Wednesday, January 24, 2007

The DSA Is High

The Downtown Seattle Association, or the DSA, as we like to call it, has its “Have a [heart-symbol], Give Smart” campaign, with brochures and a devoted website at givesmart.org. Let’s figure it out!

The DSA says it’s about panhandling, which is about mostly non-homeless people wanting, “in many cases,” drugs and alcohol, and therefore you shouldn’t give them money.

I say it’s about begging. Panhandling is handling a pan. Begging is asking for money. Words have meanings, DSA!

Once we understand that they’re really talking about beggars, rather than pans, we can go to the next fundamental question. Namely, who the freakin’ hell is the DSA and why are they begging me not to give to beggars?

The DSA is an association of, at last count, 439 businesses located in or interested in Seattle. For example the New York City based Merrill Lynch is a member. They have offices here. US Bank is a member. They’re part of US Bancorp, which is headquartered in Minneapolis. Macy’s, which owns the former Bon, is a member. Nowadays they’re based in San Francisco. Tillicum Village and Tours is a member, reaching out to Seattle from Blake Island.

Almost exactly 25% of the DSA’s members are real estate firms. Nearly 25% more deal heavily with real estate firms. There are architecture & planning firms, law firms, banks, insurers, finance companies, and title companies. So about half are companies that profit not just out of a dedicated business site in Seattle, but from the money that flows from pocket to pocket when those sites are created, leased, and sold, and leased again and sold again, and again, and again.

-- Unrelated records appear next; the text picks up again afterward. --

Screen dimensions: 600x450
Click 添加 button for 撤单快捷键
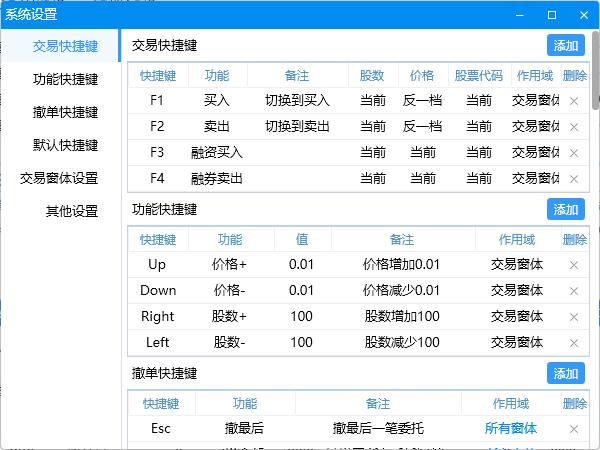pyautogui.click(x=566, y=373)
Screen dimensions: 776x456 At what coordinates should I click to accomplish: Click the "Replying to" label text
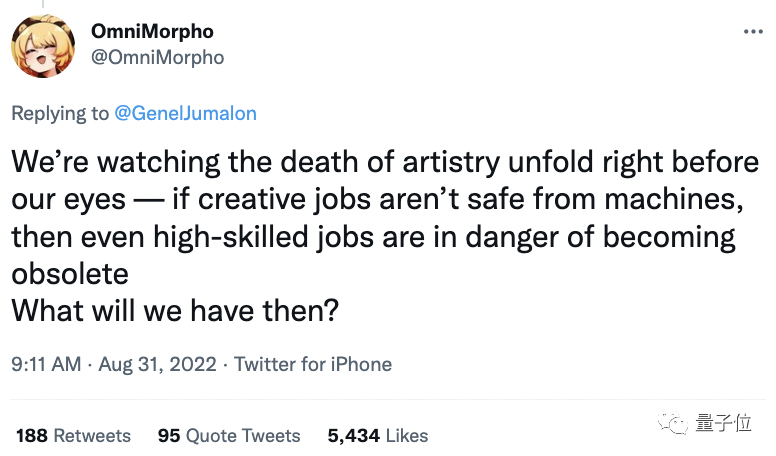60,113
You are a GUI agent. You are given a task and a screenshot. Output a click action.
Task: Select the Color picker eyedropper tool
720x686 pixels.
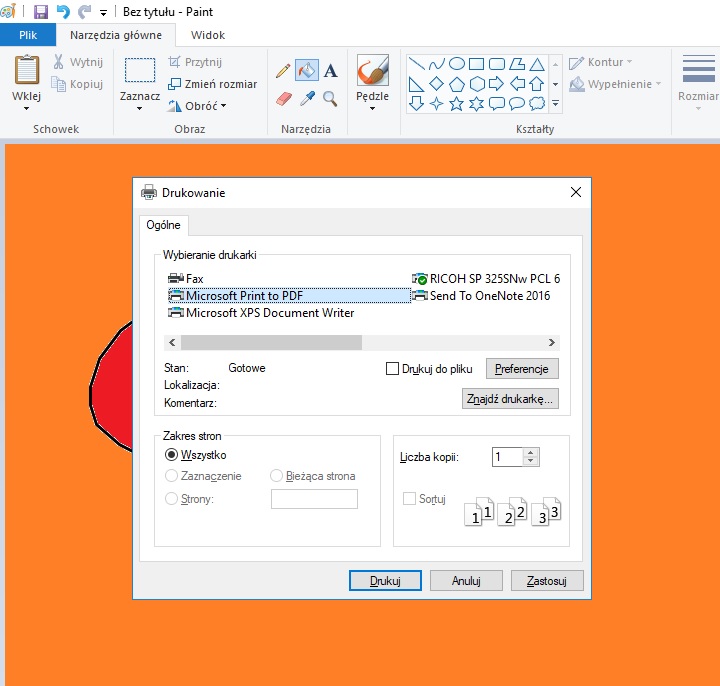(307, 99)
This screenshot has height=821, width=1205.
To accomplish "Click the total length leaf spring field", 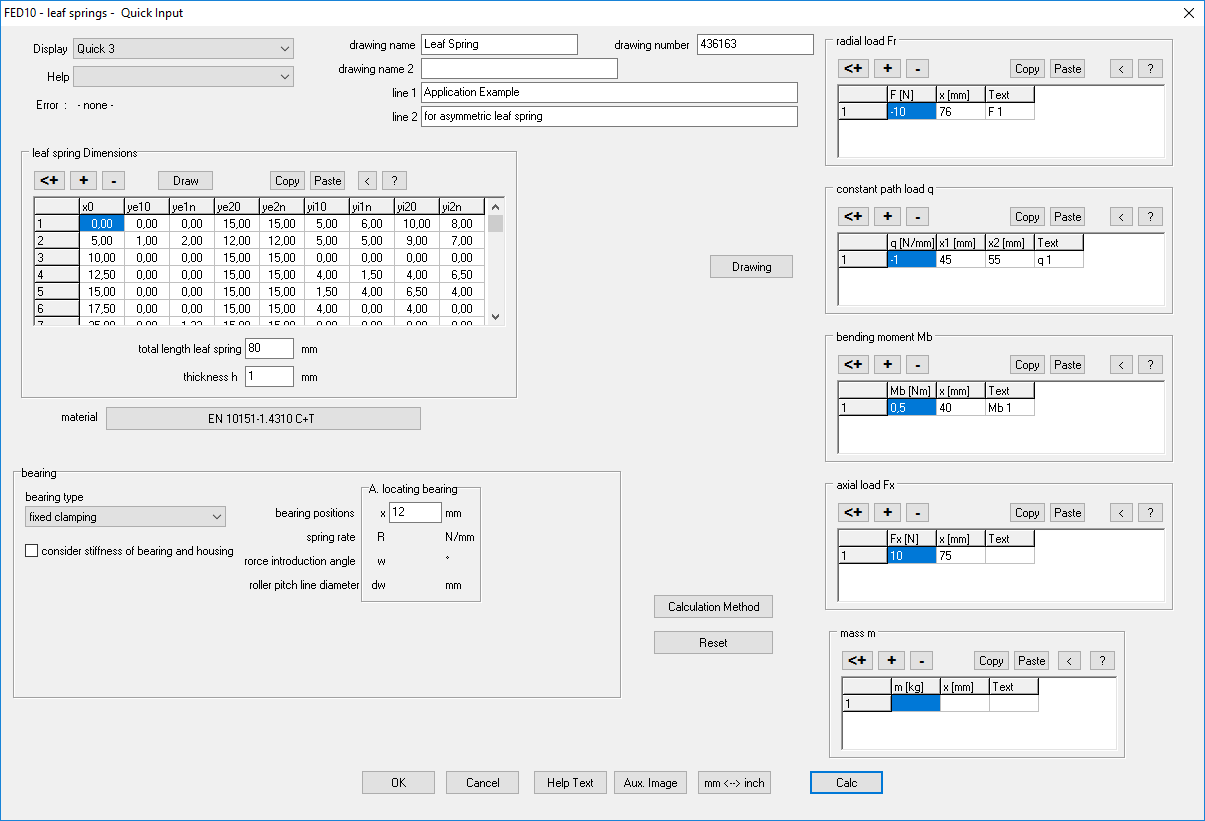I will tap(268, 349).
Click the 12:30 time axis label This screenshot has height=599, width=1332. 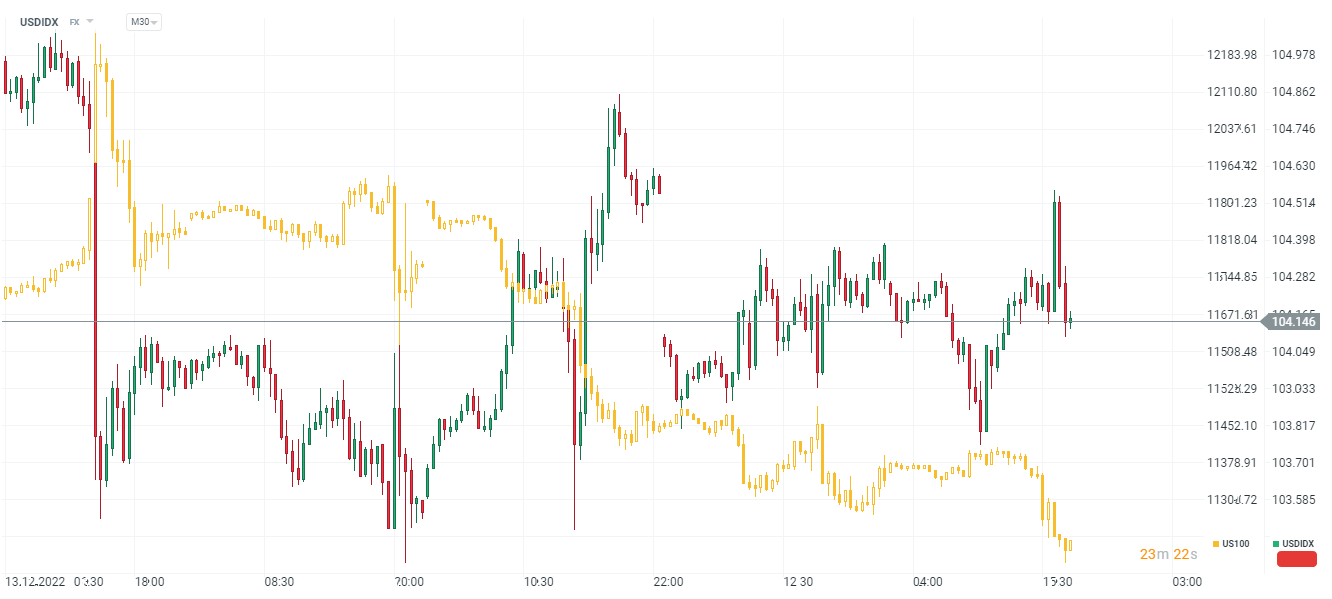798,581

So they’re begging, “Please, please, don’t give the beggars money. Help us send them away! They might scare off new businesses and we won’t make as much money as we want to. PLEASE let us make as much money as we want! We PROMISE neither we nor our children will use our profits to buy cocaine. We PROMISE we won’t use any of our profits buying other things we don’t need, like Italian shoes, Pinot Noir, jogging shorts, or canopied beds.”

Here’s what I think about the real estate business: It’s all stolen property, people! Remember who Seattle was? This land doesn’t really belong to these jackasses!

The Seahawks and Mariners are members. And, here’s your irony, so are the Oklahoma-group-owned Sonics and Storm.

I suppose the Sonics had no representative on the Give Smart Committee. Still, isn’t it odd that one of the most talked-about members of this organization that’s telling us beggars shouldn’t get money just begged for a sackload of money from tax-payer funds?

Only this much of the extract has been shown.